Area of Law: Freedom of Information Act

Issue(s) Presented: Whether United States agency responses to FOIA requests, seeking documents related to the United Stated government's justification for a 2011 targeted drone strike killing three United States citizens in Yemen, one of whom the government claimed was a member of Al Qaeda, which refused to disclose responsive documents on grounds that they were classified, privileged, or met other FOIA exemptions and, in some cases, refused to admit or deny the existence of potentially responsive documents, were lawful?

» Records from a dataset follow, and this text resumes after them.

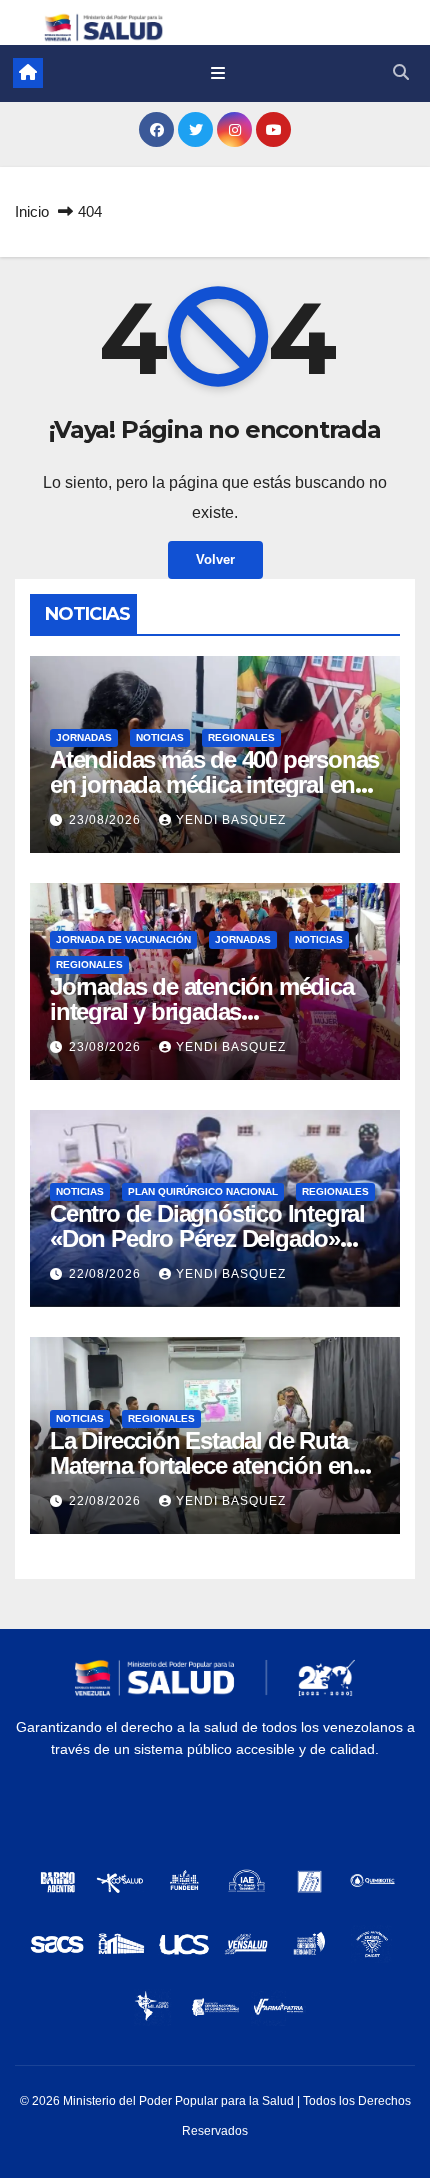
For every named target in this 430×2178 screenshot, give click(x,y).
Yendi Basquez (231, 820)
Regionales (241, 737)
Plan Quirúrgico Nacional (203, 1191)
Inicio (32, 211)
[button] (401, 72)
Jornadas (84, 737)
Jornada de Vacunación (123, 939)
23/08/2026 (107, 820)
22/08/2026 (107, 1274)
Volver (215, 559)
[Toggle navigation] (217, 73)
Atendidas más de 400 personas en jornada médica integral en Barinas (214, 784)
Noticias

Brief Summary: Plaintiffs, The New York Times, two of its reporters, and the American Civil Liberties Union, brought suit against the Department of Justice (DOJ), the Department of Defense, and the Central Intelligence Agency for failing to adequately respond to Freedom of Information Act (FOIA) requests for documents pertaining to the justification for the government's use of drone attacks that killed three American citizens in 2011. The United States District Court for the Southern District of New York granted the government's motion for summary judgment, dismissing the challenge to the FOIA responses, and the plaintiffs appealed. The Second Circuit affirmed in part, reversed in part, and remanded the case, holding that the government should be required to disclose a classified memorandum prepared by the DOJ's Office of Legal Counsel setting out the legal justification for the drone killings and to submit certain indices of relevant documents to the district court for review of their privilege and exclusion claims.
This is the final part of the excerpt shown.